Poster

What Reward Structure Enables Efficient Sparse-Reward RL? A Proof-of-Concept with Policy-Aware Matrix Completion

Ibne Farabi Shihab ⋅ SANJEDA AKTER ⋅ Anuj Sharma

Abstract

Sparse-reward reinforcement learning typically focuses on exploration, but we ask: can structural assumptions about reward functions themselves accelerate learning? We introduce Policy-Aware Matrix Completion (PAMC), which exploits low-rank structure in reward matrices while correcting for policy-induced sampling bias. PAMC combines three key components: a low-rank plus sparse reward model, inverse propensity weighting to handle Missing-Not-At-Random (MNAR) data, and confidence-gated abstention that falls back to intrinsic exploration when uncertain.

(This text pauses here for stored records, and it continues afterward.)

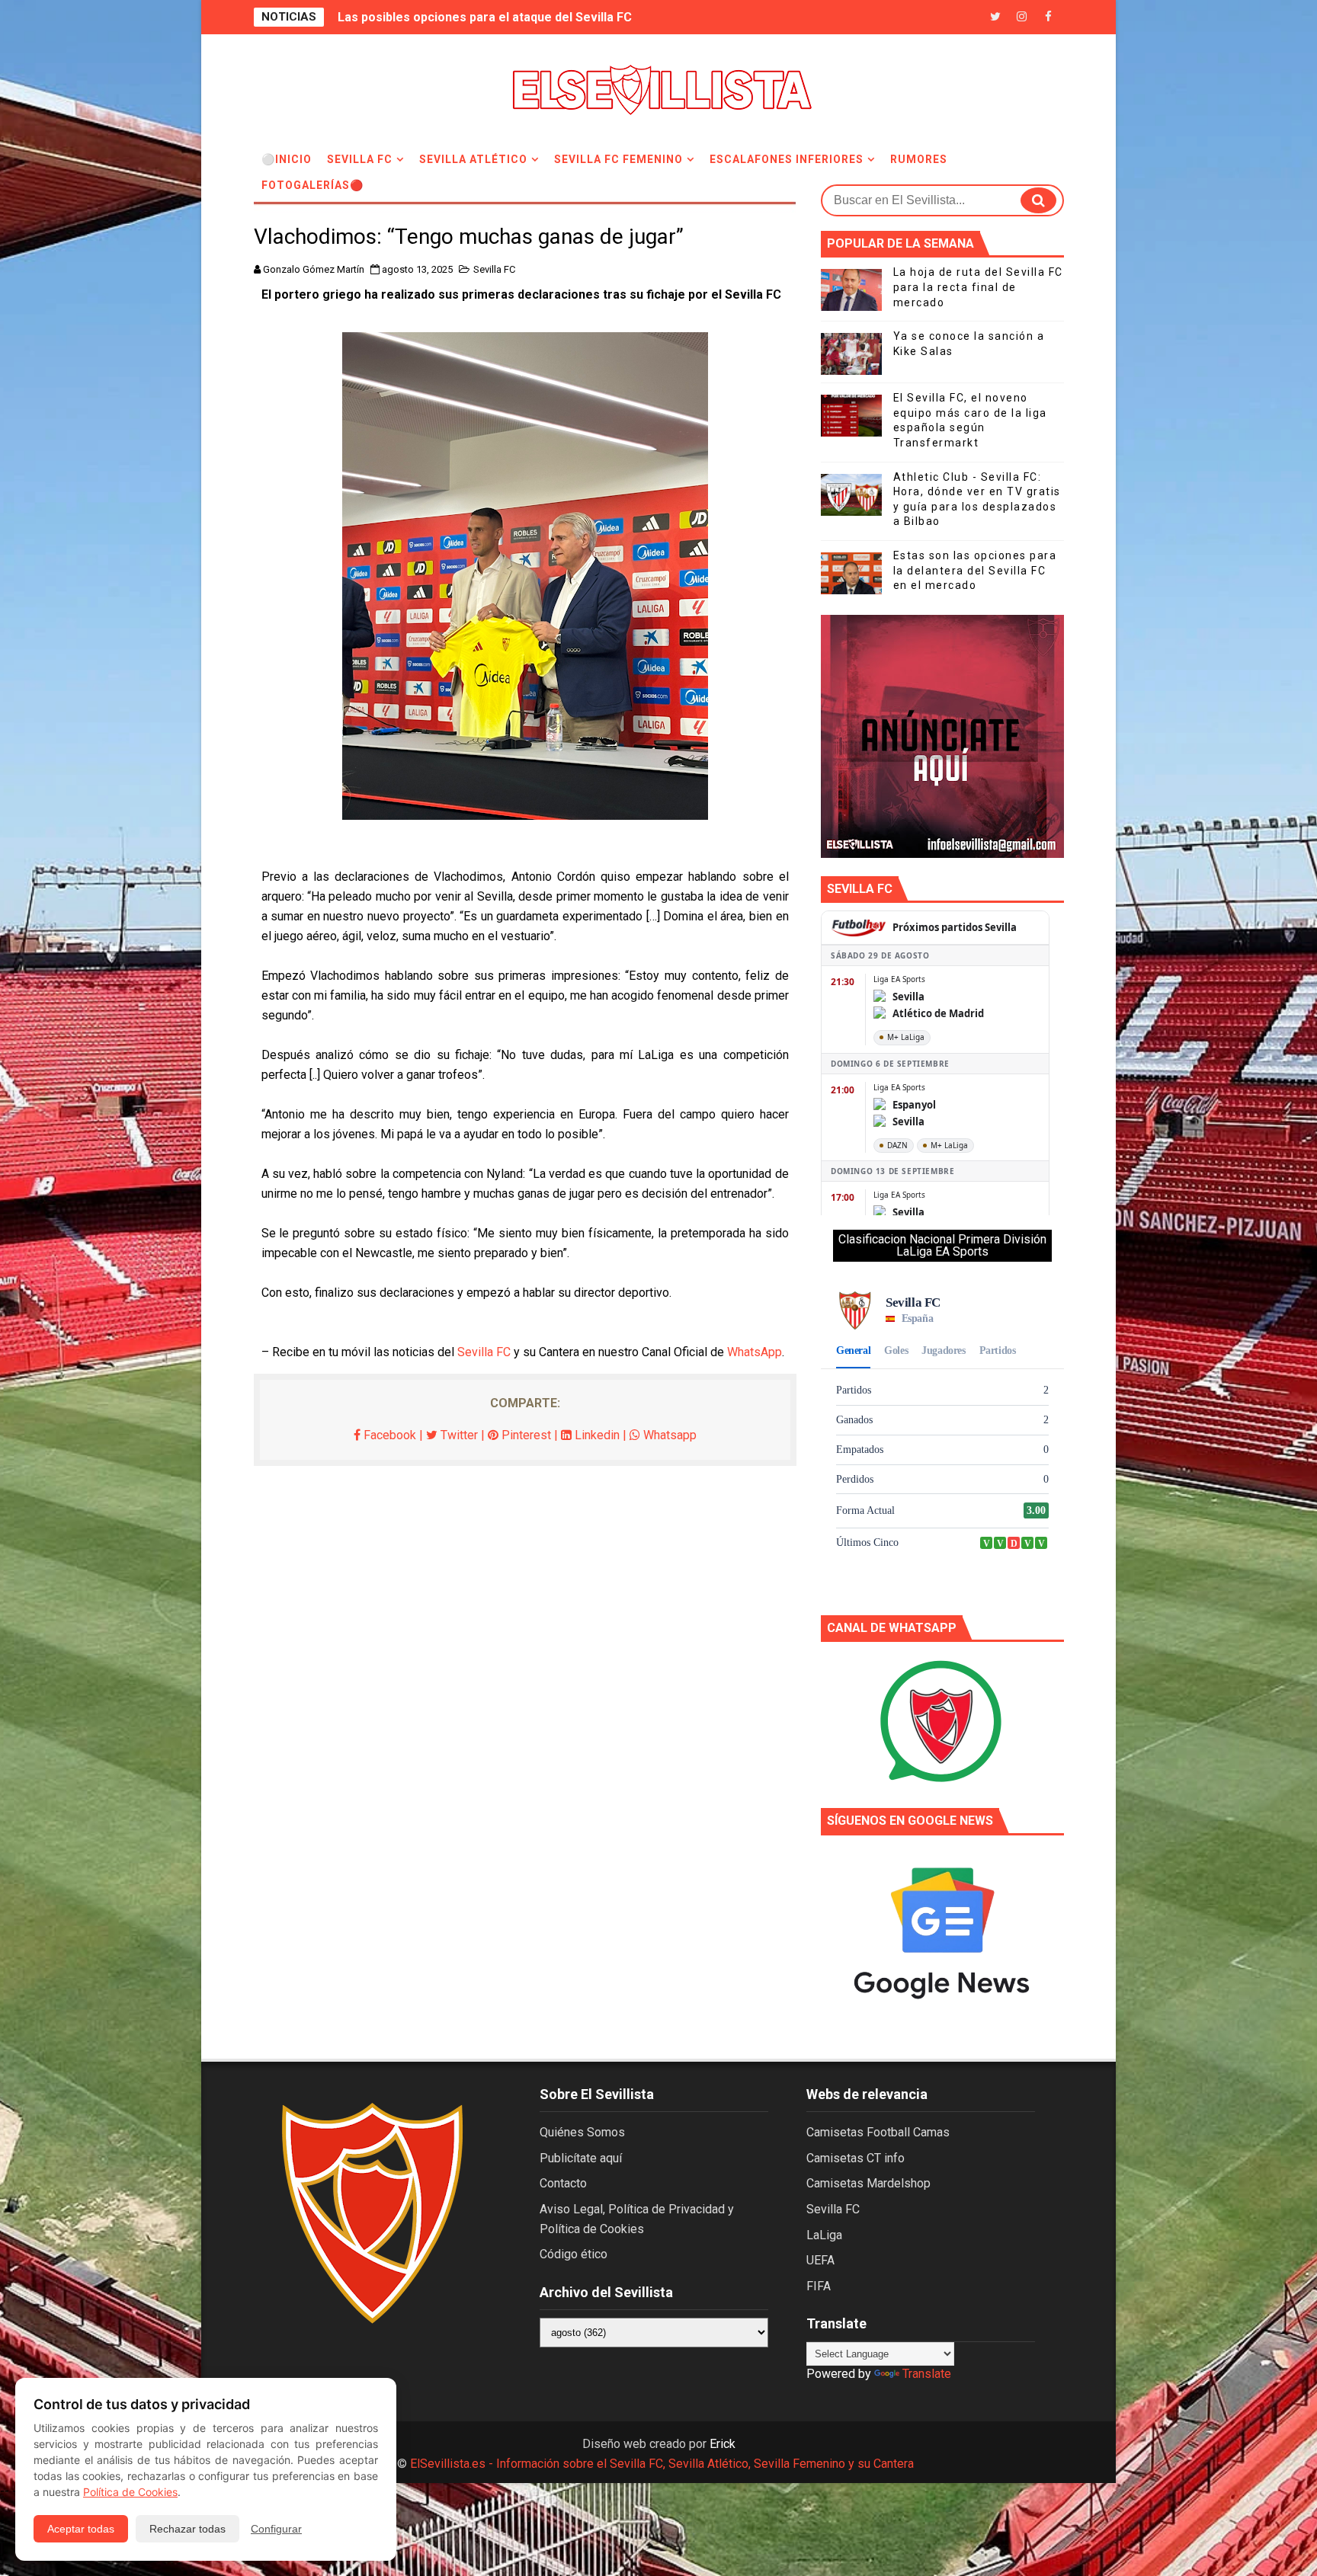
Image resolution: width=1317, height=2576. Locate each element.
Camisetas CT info (855, 2158)
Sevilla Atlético (473, 159)
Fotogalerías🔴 (312, 185)
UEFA (820, 2260)
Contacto (563, 2183)
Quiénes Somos (582, 2132)
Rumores (918, 159)
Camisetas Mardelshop (868, 2183)
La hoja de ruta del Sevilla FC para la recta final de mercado (978, 287)
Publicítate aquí (581, 2158)
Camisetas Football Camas (878, 2132)
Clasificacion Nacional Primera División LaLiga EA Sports (942, 1245)
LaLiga (824, 2235)
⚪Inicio (286, 159)
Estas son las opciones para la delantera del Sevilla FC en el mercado (975, 570)
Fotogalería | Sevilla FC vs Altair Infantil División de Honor (503, 17)
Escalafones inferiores (787, 159)
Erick (722, 2444)
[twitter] (995, 17)
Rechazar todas (187, 2529)
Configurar (276, 2529)
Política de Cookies (130, 2491)
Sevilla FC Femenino (618, 159)
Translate (926, 2373)
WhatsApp (754, 1352)
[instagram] (1022, 17)
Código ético (573, 2254)
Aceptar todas (80, 2529)
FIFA (818, 2286)
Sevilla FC (360, 159)
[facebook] (1048, 17)
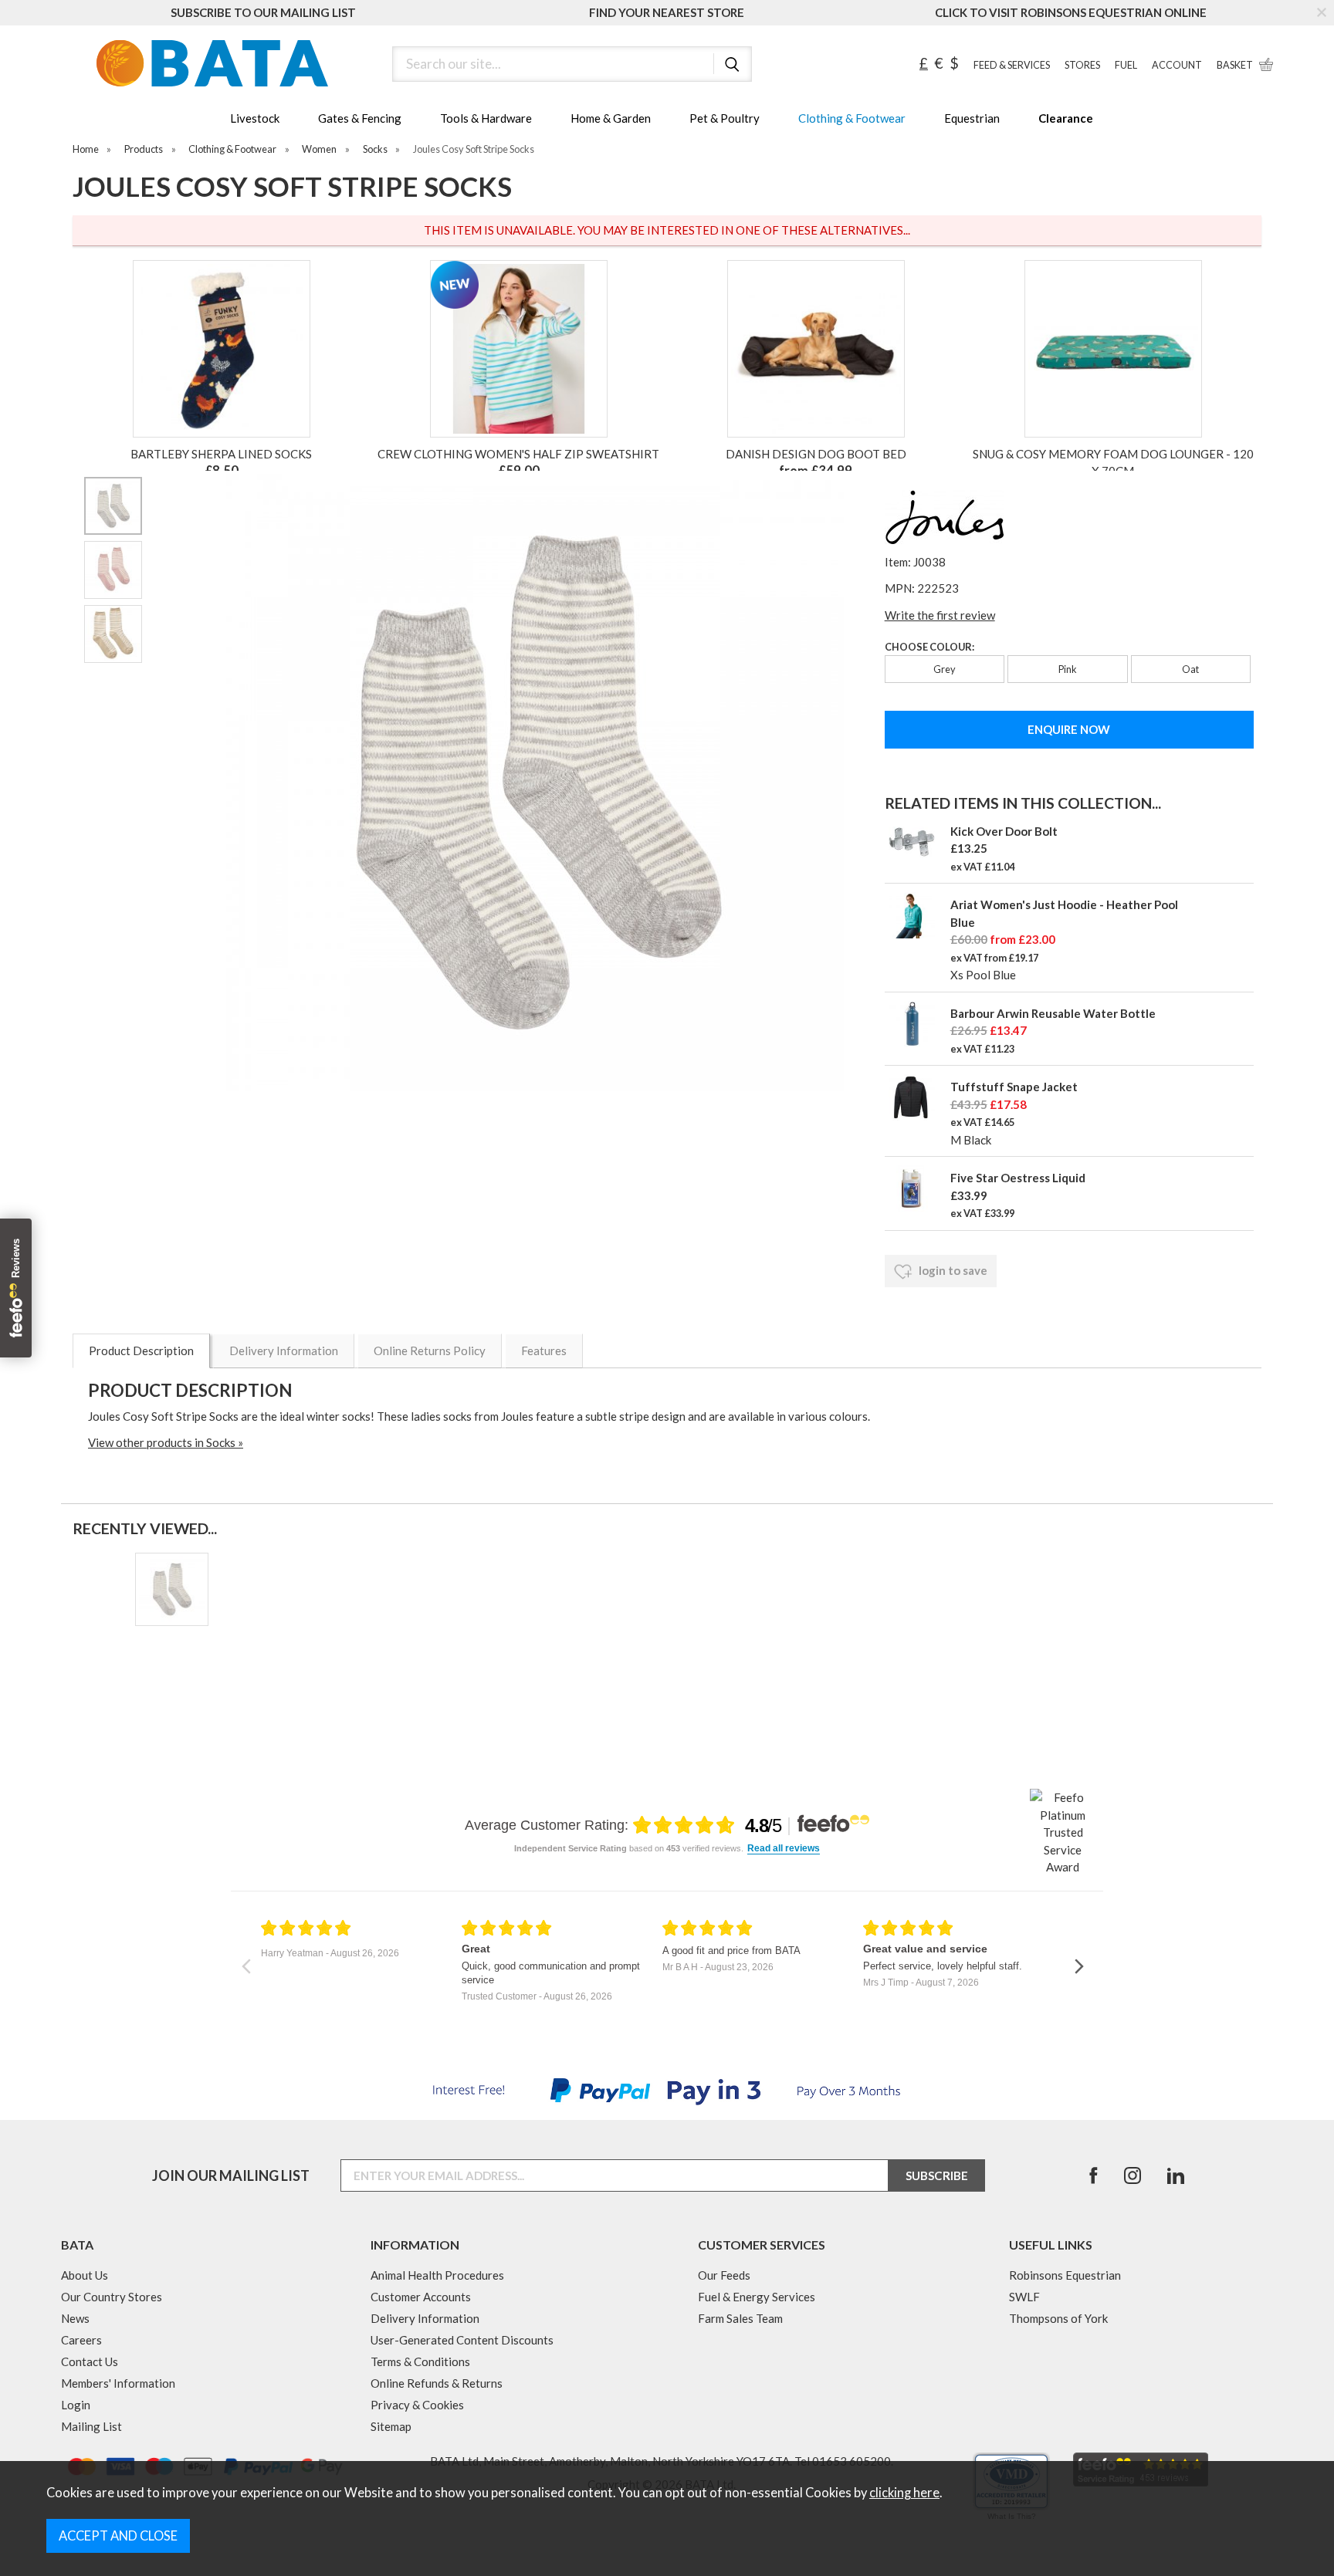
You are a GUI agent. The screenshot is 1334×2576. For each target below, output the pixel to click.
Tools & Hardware (486, 118)
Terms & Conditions (420, 2361)
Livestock (254, 118)
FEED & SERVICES (1011, 65)
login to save (951, 1270)
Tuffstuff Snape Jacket (1014, 1087)
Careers (81, 2340)
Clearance (1065, 118)
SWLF (1024, 2297)
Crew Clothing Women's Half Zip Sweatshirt (518, 454)
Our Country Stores (111, 2297)
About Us (84, 2275)
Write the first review (940, 615)
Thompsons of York (1058, 2318)
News (75, 2318)
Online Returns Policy (430, 1350)
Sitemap (391, 2426)
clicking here (904, 2492)
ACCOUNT (1177, 65)
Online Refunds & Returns (437, 2383)
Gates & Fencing (359, 118)
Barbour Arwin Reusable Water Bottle (1053, 1013)
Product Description (141, 1350)
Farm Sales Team (740, 2318)
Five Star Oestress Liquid (1017, 1178)
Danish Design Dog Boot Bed (816, 454)
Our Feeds (724, 2275)
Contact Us (89, 2361)
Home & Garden (611, 118)
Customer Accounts (421, 2297)
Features (544, 1350)
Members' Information (118, 2383)
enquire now (1069, 729)
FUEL (1126, 65)
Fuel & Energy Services (756, 2297)
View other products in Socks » (165, 1442)
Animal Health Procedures (437, 2275)
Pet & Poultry (724, 118)
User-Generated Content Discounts (462, 2340)
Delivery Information (283, 1350)
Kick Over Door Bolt (1004, 831)
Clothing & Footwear (852, 118)
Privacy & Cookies (417, 2405)
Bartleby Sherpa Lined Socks (221, 454)
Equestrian (972, 118)
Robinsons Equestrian (1065, 2275)
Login (75, 2405)
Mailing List (91, 2426)
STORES (1082, 65)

We provide finite-sample theory showing that completion error scales as $O(\sigma\sqrt{r(|\mathcal{S}|+|\mathcal{A}|)/\text{ESS}})$ where ESS is the effective sample size under policy overlap $\kappa$. PAMC achieves strong empirical results at 10M steps (a sample-efficiency comparison): 4100$\pm$250 return vs. 200$\pm$50 for DrQ-v2 on Montezuma's Revenge, 78\% vs. 65\% success rate on MetaWorld-50, and 15\% improvement over CQL on D4RL datasets. The method maintains 8\% computational overhead while providing calibrated confidence intervals (95\% empirical coverage). When structural assumptions are violated, PAMC gracefully degrades through increased abstention rather than catastrophic failure. Our approach demonstrates that reward structure exploitation can complement traditional exploration methods in sparse-reward domains.